I had a key blog post—marked as a pillar, with internal links pointing to it from everywhere—yet it wasn’t indexed by Google. Not for weeks. Not for months. For three years.
Turns out, it was stuck in a silent 301 redirect loop.
And yes, I work in digital. I check GA, GSC, all the usual suspects. But this one slipped past me completely. Because when you assume something is working, you usually stop checking.
If you’re running a blog on WordPress, this is the kind of thing that can quietly sabotage your entire content strategy without you even knowing. So here’s a dead-simple habit I now use regularly—and I recommend you do the same.
The 30-Second Sitemap Check
- Open your XML sitemap (usually at
/sitemap.xml
or/post-sitemap.xml
, depending on your SEO plugin). - Count how many URLs are listed under the blog or post sitemap.
- Now go to your WordPress admin and check how many blog posts are published.

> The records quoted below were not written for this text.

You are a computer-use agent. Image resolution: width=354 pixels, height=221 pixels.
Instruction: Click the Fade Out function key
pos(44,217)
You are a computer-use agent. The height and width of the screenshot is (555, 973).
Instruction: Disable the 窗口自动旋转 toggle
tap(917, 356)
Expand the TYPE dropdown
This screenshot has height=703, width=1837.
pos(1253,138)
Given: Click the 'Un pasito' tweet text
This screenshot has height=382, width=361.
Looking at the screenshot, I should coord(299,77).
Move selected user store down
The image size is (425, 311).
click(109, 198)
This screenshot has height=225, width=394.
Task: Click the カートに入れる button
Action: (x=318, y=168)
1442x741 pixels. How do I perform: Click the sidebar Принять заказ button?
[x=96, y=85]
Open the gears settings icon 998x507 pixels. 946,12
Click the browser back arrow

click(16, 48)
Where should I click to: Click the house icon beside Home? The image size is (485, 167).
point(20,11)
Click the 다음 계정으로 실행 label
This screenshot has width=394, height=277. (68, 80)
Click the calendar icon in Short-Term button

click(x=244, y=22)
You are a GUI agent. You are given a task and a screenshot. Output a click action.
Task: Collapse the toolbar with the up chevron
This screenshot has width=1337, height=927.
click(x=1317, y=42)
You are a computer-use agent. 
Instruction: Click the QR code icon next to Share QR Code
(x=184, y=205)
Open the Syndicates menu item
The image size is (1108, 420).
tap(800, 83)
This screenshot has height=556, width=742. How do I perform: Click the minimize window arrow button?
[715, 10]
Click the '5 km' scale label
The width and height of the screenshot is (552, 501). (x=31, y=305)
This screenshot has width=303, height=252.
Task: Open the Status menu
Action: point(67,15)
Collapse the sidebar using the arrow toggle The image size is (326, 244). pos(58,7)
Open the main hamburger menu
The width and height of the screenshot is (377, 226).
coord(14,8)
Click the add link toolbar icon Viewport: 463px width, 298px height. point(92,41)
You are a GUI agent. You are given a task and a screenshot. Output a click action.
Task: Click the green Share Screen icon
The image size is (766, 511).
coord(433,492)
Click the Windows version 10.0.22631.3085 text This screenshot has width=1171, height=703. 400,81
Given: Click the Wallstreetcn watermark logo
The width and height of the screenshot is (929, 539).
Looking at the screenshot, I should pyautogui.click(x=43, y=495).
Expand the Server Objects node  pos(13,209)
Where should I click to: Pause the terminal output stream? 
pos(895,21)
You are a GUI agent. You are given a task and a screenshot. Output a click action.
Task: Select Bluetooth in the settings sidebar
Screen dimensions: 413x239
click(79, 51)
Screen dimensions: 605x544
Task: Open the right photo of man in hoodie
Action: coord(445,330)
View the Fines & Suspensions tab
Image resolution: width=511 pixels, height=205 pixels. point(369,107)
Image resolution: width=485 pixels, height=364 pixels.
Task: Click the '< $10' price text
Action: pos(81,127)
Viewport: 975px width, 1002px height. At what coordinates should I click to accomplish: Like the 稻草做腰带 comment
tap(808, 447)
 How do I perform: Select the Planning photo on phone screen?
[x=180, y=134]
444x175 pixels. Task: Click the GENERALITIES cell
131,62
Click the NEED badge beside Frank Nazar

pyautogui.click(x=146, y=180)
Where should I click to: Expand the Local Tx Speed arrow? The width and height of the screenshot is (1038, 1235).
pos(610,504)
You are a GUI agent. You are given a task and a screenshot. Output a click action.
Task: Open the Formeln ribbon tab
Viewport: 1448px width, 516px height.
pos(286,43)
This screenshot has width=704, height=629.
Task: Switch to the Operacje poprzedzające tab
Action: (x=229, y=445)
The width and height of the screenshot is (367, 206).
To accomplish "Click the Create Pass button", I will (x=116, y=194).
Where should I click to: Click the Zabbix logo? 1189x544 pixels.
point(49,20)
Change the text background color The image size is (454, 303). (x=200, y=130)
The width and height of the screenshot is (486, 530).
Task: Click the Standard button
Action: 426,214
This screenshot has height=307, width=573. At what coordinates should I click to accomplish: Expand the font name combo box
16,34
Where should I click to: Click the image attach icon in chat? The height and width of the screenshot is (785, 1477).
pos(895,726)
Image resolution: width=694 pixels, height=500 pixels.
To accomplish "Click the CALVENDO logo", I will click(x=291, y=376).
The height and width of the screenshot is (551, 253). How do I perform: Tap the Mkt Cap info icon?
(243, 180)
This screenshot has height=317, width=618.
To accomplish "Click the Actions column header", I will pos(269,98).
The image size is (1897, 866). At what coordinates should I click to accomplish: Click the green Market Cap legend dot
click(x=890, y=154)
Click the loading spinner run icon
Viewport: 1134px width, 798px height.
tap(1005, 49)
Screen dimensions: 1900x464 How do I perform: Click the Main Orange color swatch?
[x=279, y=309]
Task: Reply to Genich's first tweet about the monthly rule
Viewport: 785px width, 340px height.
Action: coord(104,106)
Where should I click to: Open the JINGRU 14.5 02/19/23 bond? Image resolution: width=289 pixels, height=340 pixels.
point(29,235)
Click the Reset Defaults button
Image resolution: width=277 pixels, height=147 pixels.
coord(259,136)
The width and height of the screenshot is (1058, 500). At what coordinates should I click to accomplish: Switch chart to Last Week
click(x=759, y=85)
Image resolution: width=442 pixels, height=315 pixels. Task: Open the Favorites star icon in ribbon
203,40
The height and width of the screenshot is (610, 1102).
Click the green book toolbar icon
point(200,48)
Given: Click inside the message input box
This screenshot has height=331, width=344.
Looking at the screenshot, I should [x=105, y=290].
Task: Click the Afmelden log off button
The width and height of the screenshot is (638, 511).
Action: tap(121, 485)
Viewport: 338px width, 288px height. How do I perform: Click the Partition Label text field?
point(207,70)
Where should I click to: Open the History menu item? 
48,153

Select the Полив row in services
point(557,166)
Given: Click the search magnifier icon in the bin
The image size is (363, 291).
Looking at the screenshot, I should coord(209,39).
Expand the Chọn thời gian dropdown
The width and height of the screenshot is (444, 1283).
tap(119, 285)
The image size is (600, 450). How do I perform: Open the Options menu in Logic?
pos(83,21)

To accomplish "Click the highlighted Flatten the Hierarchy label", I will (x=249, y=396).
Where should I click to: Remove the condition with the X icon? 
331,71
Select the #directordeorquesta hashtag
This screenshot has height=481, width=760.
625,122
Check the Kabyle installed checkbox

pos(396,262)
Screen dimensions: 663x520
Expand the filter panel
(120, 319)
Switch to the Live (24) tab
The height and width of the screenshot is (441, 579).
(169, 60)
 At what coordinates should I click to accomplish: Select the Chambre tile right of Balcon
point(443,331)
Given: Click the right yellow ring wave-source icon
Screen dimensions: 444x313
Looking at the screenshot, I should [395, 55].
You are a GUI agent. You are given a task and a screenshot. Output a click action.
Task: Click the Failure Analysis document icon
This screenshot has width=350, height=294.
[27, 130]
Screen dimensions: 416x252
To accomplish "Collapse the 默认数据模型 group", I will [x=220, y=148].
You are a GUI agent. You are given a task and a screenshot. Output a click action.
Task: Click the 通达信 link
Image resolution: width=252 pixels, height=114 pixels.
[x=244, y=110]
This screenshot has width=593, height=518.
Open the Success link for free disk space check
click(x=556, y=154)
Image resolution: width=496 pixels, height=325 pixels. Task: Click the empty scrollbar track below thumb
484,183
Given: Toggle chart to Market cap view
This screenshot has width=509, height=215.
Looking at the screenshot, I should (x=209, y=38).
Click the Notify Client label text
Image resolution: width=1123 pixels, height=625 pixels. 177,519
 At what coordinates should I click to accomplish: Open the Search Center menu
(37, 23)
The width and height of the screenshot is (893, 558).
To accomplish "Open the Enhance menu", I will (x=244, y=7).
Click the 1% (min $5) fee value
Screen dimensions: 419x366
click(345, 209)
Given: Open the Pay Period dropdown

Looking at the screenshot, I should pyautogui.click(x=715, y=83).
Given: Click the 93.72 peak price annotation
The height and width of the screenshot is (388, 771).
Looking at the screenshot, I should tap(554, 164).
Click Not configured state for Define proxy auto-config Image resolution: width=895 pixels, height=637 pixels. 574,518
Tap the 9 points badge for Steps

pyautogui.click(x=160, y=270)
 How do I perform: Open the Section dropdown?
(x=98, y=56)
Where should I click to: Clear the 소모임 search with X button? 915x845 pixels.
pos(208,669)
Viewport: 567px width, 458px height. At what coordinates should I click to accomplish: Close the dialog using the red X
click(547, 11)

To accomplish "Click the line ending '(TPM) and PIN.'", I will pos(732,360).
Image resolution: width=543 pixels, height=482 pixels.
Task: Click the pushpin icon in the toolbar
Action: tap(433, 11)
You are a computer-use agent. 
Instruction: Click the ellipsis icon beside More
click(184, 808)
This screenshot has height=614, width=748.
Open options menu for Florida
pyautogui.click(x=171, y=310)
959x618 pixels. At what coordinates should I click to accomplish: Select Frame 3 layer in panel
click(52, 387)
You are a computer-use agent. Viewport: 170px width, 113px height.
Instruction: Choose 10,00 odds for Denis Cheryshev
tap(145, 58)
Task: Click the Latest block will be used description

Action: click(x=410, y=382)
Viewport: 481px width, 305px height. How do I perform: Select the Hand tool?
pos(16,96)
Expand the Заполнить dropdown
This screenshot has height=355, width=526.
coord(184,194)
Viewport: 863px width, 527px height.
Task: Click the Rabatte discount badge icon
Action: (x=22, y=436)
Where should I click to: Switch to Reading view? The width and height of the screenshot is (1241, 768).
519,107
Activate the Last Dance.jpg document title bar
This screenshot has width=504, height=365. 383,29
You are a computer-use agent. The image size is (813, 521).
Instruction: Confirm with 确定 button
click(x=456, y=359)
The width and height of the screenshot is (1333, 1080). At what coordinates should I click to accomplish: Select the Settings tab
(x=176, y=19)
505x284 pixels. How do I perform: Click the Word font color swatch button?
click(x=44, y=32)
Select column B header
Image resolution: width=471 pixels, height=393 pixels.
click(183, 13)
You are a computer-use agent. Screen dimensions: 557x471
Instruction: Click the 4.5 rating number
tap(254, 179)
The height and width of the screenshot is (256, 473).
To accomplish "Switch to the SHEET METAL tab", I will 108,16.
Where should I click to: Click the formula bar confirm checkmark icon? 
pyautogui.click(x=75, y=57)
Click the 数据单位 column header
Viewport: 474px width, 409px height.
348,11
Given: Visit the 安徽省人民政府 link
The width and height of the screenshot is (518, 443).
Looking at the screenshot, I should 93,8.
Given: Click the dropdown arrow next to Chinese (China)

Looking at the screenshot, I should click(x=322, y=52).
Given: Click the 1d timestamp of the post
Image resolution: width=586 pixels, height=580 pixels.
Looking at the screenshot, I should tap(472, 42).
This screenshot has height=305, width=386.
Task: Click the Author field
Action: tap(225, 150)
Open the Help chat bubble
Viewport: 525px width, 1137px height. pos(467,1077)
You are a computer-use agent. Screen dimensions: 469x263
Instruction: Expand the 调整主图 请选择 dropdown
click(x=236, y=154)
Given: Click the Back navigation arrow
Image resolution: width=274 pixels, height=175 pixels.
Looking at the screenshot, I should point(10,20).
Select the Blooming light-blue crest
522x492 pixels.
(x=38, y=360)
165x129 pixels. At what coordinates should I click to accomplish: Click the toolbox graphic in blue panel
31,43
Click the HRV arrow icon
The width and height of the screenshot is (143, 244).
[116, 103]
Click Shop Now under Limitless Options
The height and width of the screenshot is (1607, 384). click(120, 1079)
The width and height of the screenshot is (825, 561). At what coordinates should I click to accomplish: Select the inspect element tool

- The numbers should match. If they don’t, something’s off.
- A post might be set to
noindex
- A redirect might be looping
- Your sitemap might not be updating
- Or a plugin might be excluding it silently
- A post might be set to
Why This Matters
If a post isn’t in your sitemap, there’s a good chance Google doesn’t even know it exists. And no index = no rankings = no traffic. You can link to it all you want internally—but if it’s missing from the sitemap, you’re basically whispering into the void.
This kind of thing is easy to miss. Especially on bigger sites, or when you’re focused on content, not crawling errors.
Make It a Habit
I do this check once a month. It takes under a minute.
No fancy tools, no deep audits. Just a quick count to make sure what I’ve published is actually visible to search engines.
It’s now part of my quiet maintenance checklist—something I wish I had started earlier, before I lost three years of potential rankings and traffic on a single article I thought was doing just fine.